Through the open window, the sound of a pan striking the kitchen floor had her turning, the glasses dropping from her hands to dangle from the wrist chain. Her heartbeat stuttered, her mind blanking for a brief moment. Turning back, she found Finn’s riderless horse standing beside the hedge, her head twisting as if on too short a lead.

Victoria’s terror was immediate and impregnable.

Her shawl flew from her shoulders as she raced down the marble steps and across the lawn, her hair plunging from its delicate coiffure to streak her cheeks and tangle in her mouth. Her slippers were dew-soaked when she reached him, the hem of her dress soiled beyond repair, but she cared little, dropping to her knees and grasping the arm he’d flung out when he’d tumbled from his mount. His hand still clutched the reins, which she released, allowing the mare to settle. Finn’s chest rose and fell in a slightly staggered rhythm, but unlike her brother’s after his fall, it rose and fell.

He was covered in grass and earth, staining his clothing and his face. The side of his lip was cut. She dabbed at the blood with a wild glance thrown over her shoulder, a fruitless search for a footman, groom, maid. She’d finally come to understand Finn’s comment to her on the ride to Harbingdon about magical attendance by the staff. The estate operated on the unpredictable sovereignty of those gifted with a supernatural ability, upper house to lower, garden to stable, sitting room to parlor. Doors opened before she reached them, gas lamps flared without her touch. Formidable, yet no one seemed trained for even the most straightforward household position.

“Finn,” she whispered and gave his hand a squeeze, her brother’s still form lying beside his horse, the awkward twist of his neck, roaring through her mind. She closed her eyes and concentrated, finding the racing pulse at Finn’s wrist and smoothing it with her thumb. Like she would if she sought to steal time. Perhaps she could shock him back to consciousness.

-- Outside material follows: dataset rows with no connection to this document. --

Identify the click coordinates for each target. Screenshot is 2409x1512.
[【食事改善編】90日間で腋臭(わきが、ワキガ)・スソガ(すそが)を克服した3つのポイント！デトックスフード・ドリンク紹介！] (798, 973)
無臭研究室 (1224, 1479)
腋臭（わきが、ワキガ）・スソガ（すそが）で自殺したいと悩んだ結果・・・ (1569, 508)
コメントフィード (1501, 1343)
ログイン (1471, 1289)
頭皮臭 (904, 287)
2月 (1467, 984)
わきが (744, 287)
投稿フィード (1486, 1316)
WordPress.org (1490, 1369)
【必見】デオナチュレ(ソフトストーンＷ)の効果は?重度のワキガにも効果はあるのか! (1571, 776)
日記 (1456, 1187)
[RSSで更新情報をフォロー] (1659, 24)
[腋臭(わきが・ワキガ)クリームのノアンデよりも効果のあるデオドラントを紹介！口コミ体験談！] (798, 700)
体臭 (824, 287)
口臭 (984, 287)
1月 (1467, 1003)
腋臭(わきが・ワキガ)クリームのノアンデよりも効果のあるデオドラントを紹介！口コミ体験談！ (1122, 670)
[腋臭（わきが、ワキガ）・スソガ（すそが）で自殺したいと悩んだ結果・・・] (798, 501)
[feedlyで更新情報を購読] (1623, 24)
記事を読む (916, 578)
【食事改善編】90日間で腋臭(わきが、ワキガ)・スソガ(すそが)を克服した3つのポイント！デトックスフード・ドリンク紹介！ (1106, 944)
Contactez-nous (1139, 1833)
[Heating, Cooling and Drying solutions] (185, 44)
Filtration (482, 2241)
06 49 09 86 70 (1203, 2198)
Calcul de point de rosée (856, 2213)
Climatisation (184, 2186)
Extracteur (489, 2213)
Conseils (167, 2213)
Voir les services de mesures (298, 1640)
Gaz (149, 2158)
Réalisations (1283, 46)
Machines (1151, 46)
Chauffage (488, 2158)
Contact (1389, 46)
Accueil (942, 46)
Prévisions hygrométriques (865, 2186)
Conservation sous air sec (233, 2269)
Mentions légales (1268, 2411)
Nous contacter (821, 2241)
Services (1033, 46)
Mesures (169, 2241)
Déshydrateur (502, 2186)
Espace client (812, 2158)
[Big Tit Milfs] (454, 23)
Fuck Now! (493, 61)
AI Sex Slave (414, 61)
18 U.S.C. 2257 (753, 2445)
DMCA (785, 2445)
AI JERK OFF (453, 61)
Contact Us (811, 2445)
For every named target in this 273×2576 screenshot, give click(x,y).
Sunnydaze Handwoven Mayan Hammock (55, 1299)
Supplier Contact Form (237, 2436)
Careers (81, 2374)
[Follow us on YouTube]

“Stop. It’s beginning…to hurt to hold you off.” Finn’s lids fluttered, his hand shifting in hers. His hair was a dark spill across his cheeks, the strands much longer than current style endorsed, giving him the look of a ruffian, and effectively hiding his expression. “I landed hard…on my back. My breath…” He inhaled shakily. Twice more before trying to speak again. “The reins, thank you for taking them…as I’m guessing no groom is around. Someone who sees the future could have helped in this situation. We have one of those, you know. Edward, the footman, but I guess this tumble escaped his purview. Or maybe it’s Old Neddie. No, no, he sees the past. Edward, definitely Edward.” He dragged his tongue along his teeth. “Blast, I think I cracked one.”